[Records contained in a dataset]
______
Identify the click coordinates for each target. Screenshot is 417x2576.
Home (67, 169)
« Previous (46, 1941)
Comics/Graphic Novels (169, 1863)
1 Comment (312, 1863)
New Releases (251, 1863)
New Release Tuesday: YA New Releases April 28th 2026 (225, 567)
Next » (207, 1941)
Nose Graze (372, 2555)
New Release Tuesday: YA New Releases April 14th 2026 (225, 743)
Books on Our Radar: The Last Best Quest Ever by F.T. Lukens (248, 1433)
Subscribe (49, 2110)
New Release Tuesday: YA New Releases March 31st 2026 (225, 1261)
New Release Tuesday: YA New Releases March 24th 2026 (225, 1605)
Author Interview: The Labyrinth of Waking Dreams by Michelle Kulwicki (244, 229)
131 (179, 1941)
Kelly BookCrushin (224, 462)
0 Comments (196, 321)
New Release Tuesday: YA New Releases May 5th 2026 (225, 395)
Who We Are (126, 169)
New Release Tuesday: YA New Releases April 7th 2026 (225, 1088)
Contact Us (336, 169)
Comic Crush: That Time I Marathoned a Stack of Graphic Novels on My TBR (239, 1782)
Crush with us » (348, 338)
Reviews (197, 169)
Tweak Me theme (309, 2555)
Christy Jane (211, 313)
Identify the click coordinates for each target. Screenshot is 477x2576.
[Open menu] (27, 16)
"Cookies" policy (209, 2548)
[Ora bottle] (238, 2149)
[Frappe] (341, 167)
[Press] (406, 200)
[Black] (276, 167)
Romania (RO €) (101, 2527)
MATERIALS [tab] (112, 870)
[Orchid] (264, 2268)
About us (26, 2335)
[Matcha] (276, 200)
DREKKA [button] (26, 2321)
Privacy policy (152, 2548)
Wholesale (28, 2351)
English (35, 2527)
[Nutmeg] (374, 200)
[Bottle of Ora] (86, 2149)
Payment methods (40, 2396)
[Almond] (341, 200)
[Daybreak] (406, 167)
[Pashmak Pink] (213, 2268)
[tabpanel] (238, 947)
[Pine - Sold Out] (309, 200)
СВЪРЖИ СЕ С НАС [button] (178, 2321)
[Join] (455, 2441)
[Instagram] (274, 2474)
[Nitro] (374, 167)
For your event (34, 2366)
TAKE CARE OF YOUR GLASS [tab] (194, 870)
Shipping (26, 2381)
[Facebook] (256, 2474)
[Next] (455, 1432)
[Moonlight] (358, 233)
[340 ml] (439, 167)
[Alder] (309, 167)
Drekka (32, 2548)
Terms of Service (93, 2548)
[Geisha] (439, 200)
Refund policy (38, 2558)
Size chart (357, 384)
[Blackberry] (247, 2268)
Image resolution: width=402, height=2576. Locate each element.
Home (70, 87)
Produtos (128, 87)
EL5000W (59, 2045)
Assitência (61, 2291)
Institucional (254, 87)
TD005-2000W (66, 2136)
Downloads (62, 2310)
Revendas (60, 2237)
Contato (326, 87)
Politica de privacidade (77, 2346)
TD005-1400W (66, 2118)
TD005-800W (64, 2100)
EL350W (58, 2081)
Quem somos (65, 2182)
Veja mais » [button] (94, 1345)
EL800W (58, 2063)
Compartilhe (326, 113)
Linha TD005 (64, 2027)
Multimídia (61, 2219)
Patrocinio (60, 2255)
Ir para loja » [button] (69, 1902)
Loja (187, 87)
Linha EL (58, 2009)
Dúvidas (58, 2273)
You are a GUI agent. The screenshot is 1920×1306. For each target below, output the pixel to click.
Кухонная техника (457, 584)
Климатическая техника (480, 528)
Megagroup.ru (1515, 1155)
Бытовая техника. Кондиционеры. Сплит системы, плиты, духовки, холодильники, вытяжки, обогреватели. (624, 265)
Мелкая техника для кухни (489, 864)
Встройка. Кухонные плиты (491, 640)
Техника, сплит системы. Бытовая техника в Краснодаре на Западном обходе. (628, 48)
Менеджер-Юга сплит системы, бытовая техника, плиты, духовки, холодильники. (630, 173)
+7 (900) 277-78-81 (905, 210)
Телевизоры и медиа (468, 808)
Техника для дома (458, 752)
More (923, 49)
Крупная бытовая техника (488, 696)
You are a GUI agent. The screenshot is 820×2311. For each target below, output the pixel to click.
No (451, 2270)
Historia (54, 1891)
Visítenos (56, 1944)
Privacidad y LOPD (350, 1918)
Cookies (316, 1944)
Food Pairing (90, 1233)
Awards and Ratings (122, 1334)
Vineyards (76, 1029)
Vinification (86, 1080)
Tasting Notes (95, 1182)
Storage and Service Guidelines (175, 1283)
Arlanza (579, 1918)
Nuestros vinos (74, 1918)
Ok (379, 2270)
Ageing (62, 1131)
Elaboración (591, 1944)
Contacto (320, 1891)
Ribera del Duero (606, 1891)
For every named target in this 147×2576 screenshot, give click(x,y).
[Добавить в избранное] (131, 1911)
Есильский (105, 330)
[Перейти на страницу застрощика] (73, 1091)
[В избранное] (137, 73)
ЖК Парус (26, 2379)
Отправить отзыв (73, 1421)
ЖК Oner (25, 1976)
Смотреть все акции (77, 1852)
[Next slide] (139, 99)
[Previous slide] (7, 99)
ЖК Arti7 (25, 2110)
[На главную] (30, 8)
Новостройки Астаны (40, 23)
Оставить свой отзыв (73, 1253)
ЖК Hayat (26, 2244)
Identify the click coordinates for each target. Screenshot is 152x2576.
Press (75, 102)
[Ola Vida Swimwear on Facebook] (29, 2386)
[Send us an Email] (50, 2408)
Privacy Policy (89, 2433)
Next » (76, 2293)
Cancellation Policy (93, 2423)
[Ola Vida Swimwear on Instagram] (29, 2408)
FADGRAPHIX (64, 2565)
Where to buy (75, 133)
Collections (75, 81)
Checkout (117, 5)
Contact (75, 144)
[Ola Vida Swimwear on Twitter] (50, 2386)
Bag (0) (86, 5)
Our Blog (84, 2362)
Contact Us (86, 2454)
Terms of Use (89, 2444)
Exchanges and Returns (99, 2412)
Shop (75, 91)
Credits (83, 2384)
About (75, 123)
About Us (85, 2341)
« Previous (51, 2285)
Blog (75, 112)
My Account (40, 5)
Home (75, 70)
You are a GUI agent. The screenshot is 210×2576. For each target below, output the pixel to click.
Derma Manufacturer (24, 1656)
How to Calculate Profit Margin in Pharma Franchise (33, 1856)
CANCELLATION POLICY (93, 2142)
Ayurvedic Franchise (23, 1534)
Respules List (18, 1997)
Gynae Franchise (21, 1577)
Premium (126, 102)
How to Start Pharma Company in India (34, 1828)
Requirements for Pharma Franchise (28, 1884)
______
> **Exercise**: Go through the data above from its first line and copy each line exactly, stopping once the line with "Downloads (62, 2310)" has been copied.

> **Answer space**:
Identify the click coordinates for each target. Screenshot is 417x2576.
Home (67, 169)
« Previous (46, 1941)
Comics/Graphic Novels (169, 1863)
1 Comment (312, 1863)
New Releases (251, 1863)
New Release Tuesday: YA New Releases April 28th 2026 (225, 567)
Next » (207, 1941)
Nose Graze (372, 2555)
New Release Tuesday: YA New Releases April 14th 2026 (225, 743)
Books on Our Radar: The Last Best Quest Ever by F.T. Lukens (248, 1433)
Subscribe (49, 2110)
New Release Tuesday: YA New Releases March 31st 2026 (225, 1261)
New Release Tuesday: YA New Releases March 24th 2026 (225, 1605)
Author Interview: The Labyrinth of Waking Dreams by Michelle Kulwicki (244, 229)
131 (179, 1941)
Kelly BookCrushin (224, 462)
0 Comments (196, 321)
New Release Tuesday: YA New Releases May 5th 2026 (225, 395)
Who We Are (126, 169)
New Release Tuesday: YA New Releases April 7th 2026 (225, 1088)
Contact Us (336, 169)
Comic Crush: That Time I Marathoned a Stack of Graphic Novels on My TBR (239, 1782)
Crush with us » (348, 338)
Reviews (197, 169)
Tweak Me theme (309, 2555)
Christy Jane (211, 313)
Identify the click coordinates for each target. Screenshot is 477x2576.
[Open menu] (27, 16)
"Cookies" policy (209, 2548)
[Ora bottle] (238, 2149)
[Frappe] (341, 167)
[Press] (406, 200)
[Black] (276, 167)
Romania (RO €) (101, 2527)
MATERIALS [tab] (112, 870)
[Orchid] (264, 2268)
About us (26, 2335)
[Matcha] (276, 200)
DREKKA [button] (26, 2321)
Privacy policy (152, 2548)
Wholesale (28, 2351)
English (35, 2527)
[Nutmeg] (374, 200)
[Bottle of Ora] (86, 2149)
Payment methods (40, 2396)
[Almond] (341, 200)
[Daybreak] (406, 167)
[Pashmak Pink] (213, 2268)
[tabpanel] (238, 947)
[Pine - Sold Out] (309, 200)
СВЪРЖИ СЕ С НАС [button] (178, 2321)
[Join] (455, 2441)
[Instagram] (274, 2474)
[Nitro] (374, 167)
For your event (34, 2366)
TAKE CARE OF YOUR GLASS [tab] (194, 870)
Shipping (26, 2381)
[Facebook] (256, 2474)
[Next] (455, 1432)
[Moonlight] (358, 233)
[340 ml] (439, 167)
[Alder] (309, 167)
Drekka (32, 2548)
Terms of Service (93, 2548)
[Geisha] (439, 200)
Refund policy (38, 2558)
Size chart (357, 384)
[Blackberry] (247, 2268)
Image resolution: width=402, height=2576. Locate each element.
Home (70, 87)
Produtos (128, 87)
EL5000W (59, 2045)
Assitência (61, 2291)
Institucional (254, 87)
TD005-2000W (66, 2136)
Downloads (62, 2310)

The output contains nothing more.